[Text block]

REVIEW: James Newton Howard — 3 Decades of Music for Hollywood

James Newton Howard
Photo credit: Mark Hanauer

James Newton Howard — 3 Decades of Music for Hollywood
(Royal Albert Hall, November 3rd 2017. Review by Andrew Cartmel)

James Newton Howard was a piano prodigy who received his crucial break thanks to Garry Katz, producer of Steely Dan, who recommended Howard when Elton John needed a keyboard player for his 1975 tour. In a stellar career as a sideman he also worked with Barbra Streisand, Rod Stewart and Randy Newman before he “found his calling” as one of the most successful film composers of our time. On Friday night, accompanied by the Royal Academy of Music Symphony Orchestra and the Crouch End Festival Chorus, James Newton Howard commenced the first ever concert tour of his own music, starting at the Royal Albert Hall.

“I’m trying to be cool right now, but it’s difficult,” announces Howard, not without trepidation. “I’ve spent a good part of the last 40 years in a recording studio… The time had come to emerge from my studio, put on my armour and pick up a baton.” This trepidation is understandable since the last time he conducted in London — in a session for Kiki Dee in the 1970s — one of the musicians told him, “Please stop, because you’re distracting the orchestra.”

James Newton Howard has come a long way since, both in his conducting and composing. The selections for the Albert Hall concert are rich, dense and diverse, demonstrating writing that is a tremendous synthesis of the different schools of classic film composing. In his music for Snow White and the Huntsman the piano (Harry Rylance) is insistent and nervy, vibes shimmer and the chorus provide a bed of wordless voices as the woodwinds humanise and rising strings enrich. A battle scene in the film is brought to life with dark, minatory voices and bludgeoning percussion chugging remorselessly forward. The raw, primitive quality is reminiscent of Jerry Goldsmith’s Planet of the Apes score while the towering choral section calls to mind Goldsmith’s The Omen. A later, lighter choral effect evokes Ennio Morricone writing on The Mission or Burn. Adroit use of strings and a dying fall by the tuba (Jonathan Mayers) mark a turning point, then drums in a steady pulse and a rising weave of strings and choir fashion an impressive conclusion.

On The Hunger Games: Catching Fire a defiant flute (Jagoda Krzeminska) triggers a low buzz of menace from the orchestra and a violin carves sparse fragments before explosive volleys of percussion make the audience jump in their seats. Rapid strings, urgent brass… and all at once Bernard Herrmann is in the house — a haunted house with scurrying string passages and snatches of voices racing through it. The Herrmann feel continues with the jagged string passages which rise in a spiral of menace. A solo wordless voice soars like a hawk over a blasted wasteland, the vocal line almost liturgical in its feel.

[/Text block]
[Supplied data]

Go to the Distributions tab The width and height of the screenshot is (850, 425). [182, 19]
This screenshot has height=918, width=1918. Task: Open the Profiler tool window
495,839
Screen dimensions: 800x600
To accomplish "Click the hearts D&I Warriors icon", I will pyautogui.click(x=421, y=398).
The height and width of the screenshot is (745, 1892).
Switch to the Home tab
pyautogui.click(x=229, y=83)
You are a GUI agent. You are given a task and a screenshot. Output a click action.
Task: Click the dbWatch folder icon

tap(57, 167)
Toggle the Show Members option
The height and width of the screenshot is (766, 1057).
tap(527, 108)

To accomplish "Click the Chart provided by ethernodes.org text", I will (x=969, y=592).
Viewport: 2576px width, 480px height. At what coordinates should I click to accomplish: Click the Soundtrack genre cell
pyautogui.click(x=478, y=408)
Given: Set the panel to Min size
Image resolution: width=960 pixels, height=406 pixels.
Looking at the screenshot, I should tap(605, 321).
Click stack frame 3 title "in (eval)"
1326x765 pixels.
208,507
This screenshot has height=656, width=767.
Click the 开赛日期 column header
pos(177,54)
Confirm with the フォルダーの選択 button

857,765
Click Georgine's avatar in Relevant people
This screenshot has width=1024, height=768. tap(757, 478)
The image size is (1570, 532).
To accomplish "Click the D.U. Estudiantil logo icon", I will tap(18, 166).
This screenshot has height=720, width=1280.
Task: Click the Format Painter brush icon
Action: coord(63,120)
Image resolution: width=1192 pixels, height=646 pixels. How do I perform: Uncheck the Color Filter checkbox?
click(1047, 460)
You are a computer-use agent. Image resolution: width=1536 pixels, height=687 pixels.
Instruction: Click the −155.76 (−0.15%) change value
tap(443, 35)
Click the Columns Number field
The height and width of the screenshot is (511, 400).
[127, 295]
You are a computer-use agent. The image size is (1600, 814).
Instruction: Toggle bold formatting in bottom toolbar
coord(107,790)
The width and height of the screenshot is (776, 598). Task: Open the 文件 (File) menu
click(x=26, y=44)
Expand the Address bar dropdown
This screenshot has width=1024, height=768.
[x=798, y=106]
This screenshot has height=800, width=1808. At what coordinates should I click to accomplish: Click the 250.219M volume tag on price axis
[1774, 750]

[/Supplied data]

▸ Questions:
a - In one to three sentences, explain why the concert review calls Howard's trepidation about conducting understandable.
b - Carry the concert review forward from its last sentence.
The listing has nothing to do with the concert review.

▸ Task-by-task outputs:
a - The last time Howard conducted in London, at a 1970s session for Kiki Dee, one of the musicians asked him to stop because he was distracting the orchestra. After that experience, his nerves about picking up a baton at the Royal Albert Hall make sense.

b -
With Wyatt Earp the contrast couldn’t be more emphatic. Sweet, open horn statements and delicate, buoyant strings set the mood. Stately, measured drums apportion the percussion with silvery punctuation from the vibes. A lone flute picks up the refrain, then a clarinet. For Dave Howard sits at the grand piano himself and plays a richly nostalgic theme which transforms into a gorgeous broad pool of sound from the strings, with the piano stepping judiciously across it like a heron. On Snow Falling on Cedars an aching swell of strings develops into a folk music strain which then dips and veers towards the avant-garde, taut and acerbic. Ghostly voices rise from the choir as gonging percussion, the kettle drums (played by Emmanuel Joste) and blistering brass come shouldering in.

The Village showcases virtuoso violin writing by Howard, and virtuoso playing by James Ehnes. Ehnes conjures a sobbing cascade of melody which tightens into a sharp and poignant statement with repetitive figures from the piano (Harry Rylance) in support. The African themes for Blood Diamond benefit tremendously from Velile Mchunu’s solo vocals which are steadily taken up and embroidered by the choir.

But the big surprise of the evening is an unscheduled appearance by the composer’s daughter Anouk Howard as a solo vocalist, singing the song The Hanging Tree from The Hunger Games. She sings warmly and with great rhythmic inflection, virtually unaccompanied as walks out of the shadows stage left in a coup de theatre. The vocals gradually broaden to include the whole choir. It’s an intense, disturbing and elegantly achieved masterstroke and — in a packed and memorable program of original music — nothing quite surpassed it.